§ WORK TASK:
Nothing but the lines from the one containing "Open Ver no Site external link" through the last line of the material should appear in the answer, transcribed exactly, pictures excluded.

§ SUPPLIED DATA:
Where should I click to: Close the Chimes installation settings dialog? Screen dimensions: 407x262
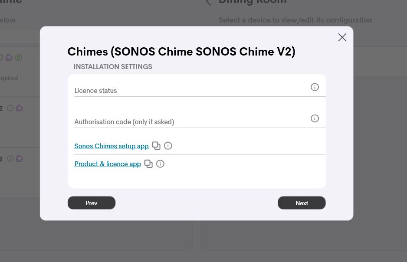(x=342, y=37)
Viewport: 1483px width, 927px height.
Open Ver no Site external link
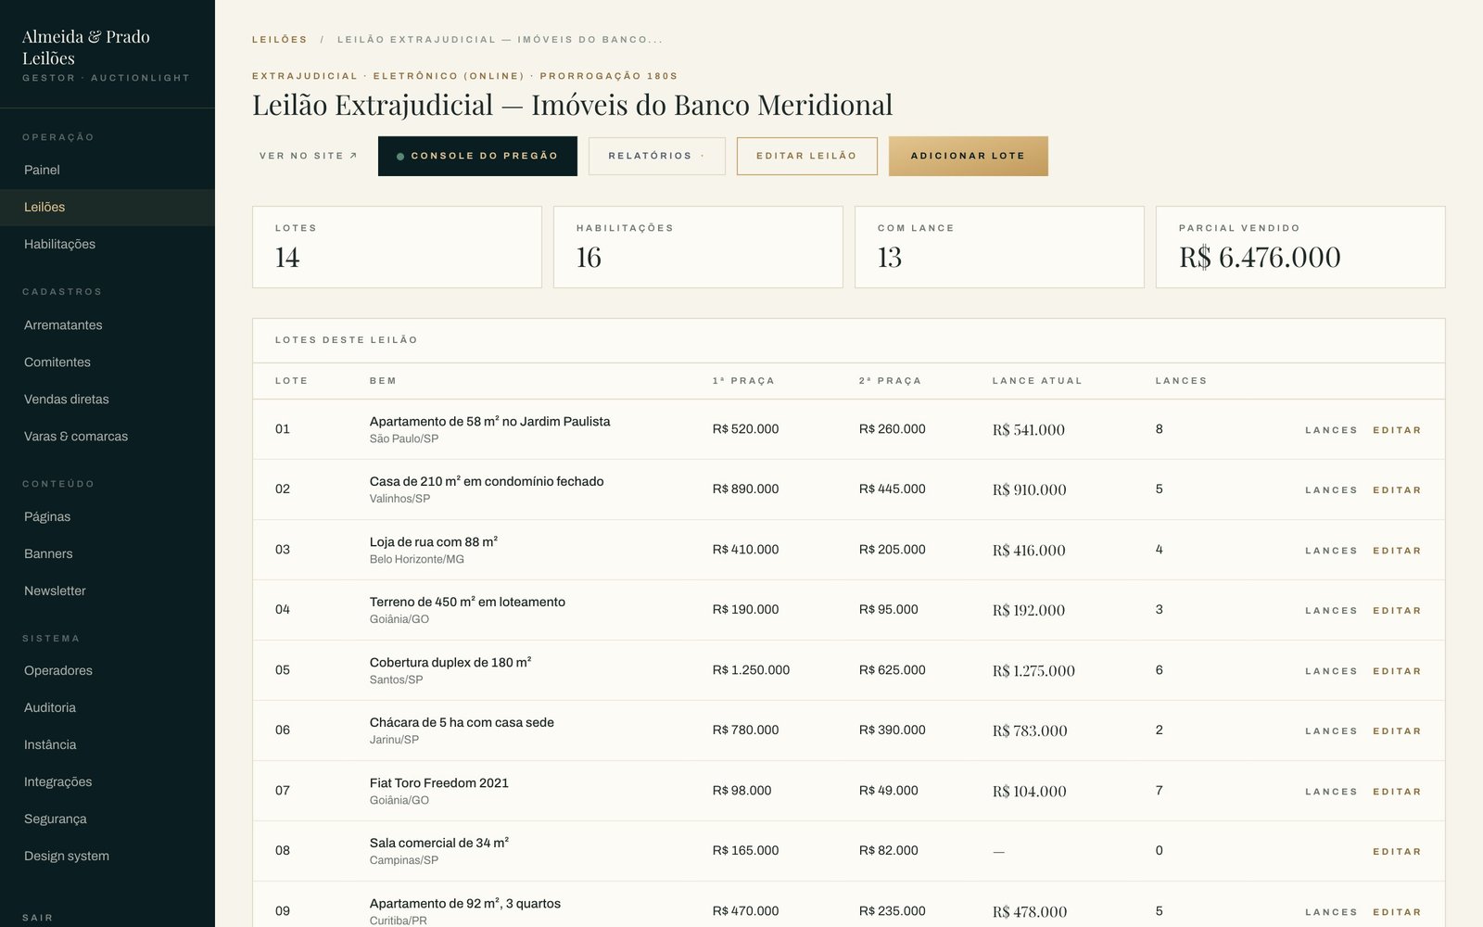point(308,156)
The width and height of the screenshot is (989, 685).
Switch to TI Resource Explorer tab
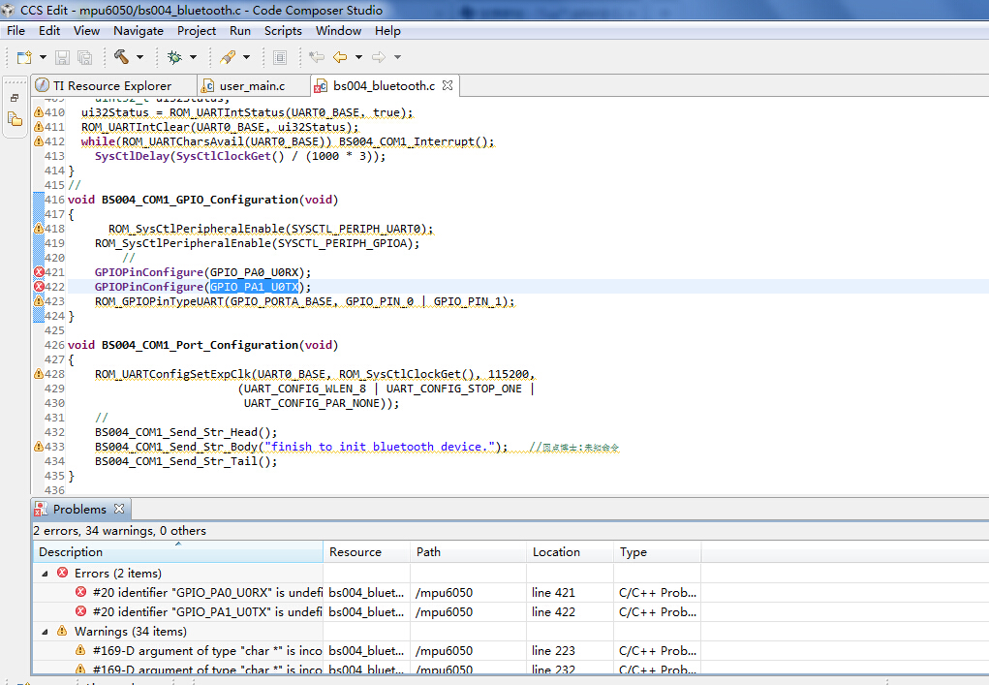coord(111,85)
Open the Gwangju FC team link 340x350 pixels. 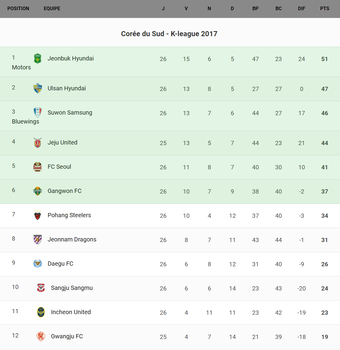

§ RESPONSE AREA:
Open Ver no Site external link
point(308,156)
The width and height of the screenshot is (989, 685).
Switch to TI Resource Explorer tab
coord(111,85)
Open the Gwangju FC team link 340x350 pixels. 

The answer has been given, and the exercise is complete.